====== Supplied records

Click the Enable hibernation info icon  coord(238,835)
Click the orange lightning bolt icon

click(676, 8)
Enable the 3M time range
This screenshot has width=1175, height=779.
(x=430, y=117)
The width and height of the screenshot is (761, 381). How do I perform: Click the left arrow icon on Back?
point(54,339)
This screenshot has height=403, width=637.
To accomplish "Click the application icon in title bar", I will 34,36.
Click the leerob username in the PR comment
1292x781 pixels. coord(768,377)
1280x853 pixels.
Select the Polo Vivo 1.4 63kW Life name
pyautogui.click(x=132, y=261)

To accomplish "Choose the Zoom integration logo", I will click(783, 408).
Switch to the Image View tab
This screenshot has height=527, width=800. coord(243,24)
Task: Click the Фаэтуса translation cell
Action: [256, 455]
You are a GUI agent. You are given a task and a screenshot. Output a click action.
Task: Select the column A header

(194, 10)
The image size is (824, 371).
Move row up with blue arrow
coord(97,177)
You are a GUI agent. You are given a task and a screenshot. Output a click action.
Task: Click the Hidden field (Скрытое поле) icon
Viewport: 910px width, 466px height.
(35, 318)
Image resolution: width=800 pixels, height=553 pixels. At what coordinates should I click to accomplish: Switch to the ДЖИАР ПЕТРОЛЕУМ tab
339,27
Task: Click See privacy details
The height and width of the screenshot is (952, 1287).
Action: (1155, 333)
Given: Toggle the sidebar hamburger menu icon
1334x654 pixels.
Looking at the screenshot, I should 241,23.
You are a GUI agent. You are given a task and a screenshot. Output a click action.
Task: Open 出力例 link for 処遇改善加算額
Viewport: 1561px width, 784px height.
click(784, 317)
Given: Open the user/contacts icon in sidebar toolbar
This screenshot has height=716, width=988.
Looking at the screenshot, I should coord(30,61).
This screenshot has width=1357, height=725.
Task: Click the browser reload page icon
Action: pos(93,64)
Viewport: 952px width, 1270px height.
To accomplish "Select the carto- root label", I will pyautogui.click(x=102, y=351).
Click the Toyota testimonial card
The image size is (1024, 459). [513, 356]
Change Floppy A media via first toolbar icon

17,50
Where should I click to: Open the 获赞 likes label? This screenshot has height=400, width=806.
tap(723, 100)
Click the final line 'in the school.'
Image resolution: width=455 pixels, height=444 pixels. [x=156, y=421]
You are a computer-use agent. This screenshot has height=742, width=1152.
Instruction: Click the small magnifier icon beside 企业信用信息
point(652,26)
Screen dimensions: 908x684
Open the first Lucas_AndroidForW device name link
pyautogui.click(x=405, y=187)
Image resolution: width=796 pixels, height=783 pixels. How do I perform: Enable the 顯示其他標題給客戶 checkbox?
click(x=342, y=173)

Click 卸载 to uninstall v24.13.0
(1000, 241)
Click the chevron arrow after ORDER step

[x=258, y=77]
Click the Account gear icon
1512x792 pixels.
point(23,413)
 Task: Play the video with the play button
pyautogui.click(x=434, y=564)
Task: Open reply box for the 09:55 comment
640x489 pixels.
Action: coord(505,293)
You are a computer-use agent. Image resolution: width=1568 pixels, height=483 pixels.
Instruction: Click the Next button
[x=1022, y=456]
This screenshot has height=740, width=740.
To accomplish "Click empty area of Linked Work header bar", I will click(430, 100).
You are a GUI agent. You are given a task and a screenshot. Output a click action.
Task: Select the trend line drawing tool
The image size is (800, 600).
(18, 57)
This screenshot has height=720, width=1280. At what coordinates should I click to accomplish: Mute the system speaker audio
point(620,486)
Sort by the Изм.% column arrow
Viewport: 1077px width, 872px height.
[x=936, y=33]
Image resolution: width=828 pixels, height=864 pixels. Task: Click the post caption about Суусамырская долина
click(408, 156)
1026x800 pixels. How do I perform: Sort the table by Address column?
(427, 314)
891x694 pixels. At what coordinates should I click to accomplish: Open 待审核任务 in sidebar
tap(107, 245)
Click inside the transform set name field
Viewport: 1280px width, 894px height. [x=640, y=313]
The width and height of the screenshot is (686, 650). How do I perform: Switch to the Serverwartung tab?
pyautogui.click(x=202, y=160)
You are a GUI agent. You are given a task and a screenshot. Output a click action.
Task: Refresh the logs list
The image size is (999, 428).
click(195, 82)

============

_Work item_
Every line above that holds the string "will" should be copied out.

_Output of the task_
To accomplish "Click the application icon in title bar", I will 34,36.
To accomplish "Choose the Zoom integration logo", I will click(783, 408).
To accomplish "Select the carto- root label", I will pyautogui.click(x=102, y=351).
To accomplish "Click empty area of Linked Work header bar", I will click(430, 100).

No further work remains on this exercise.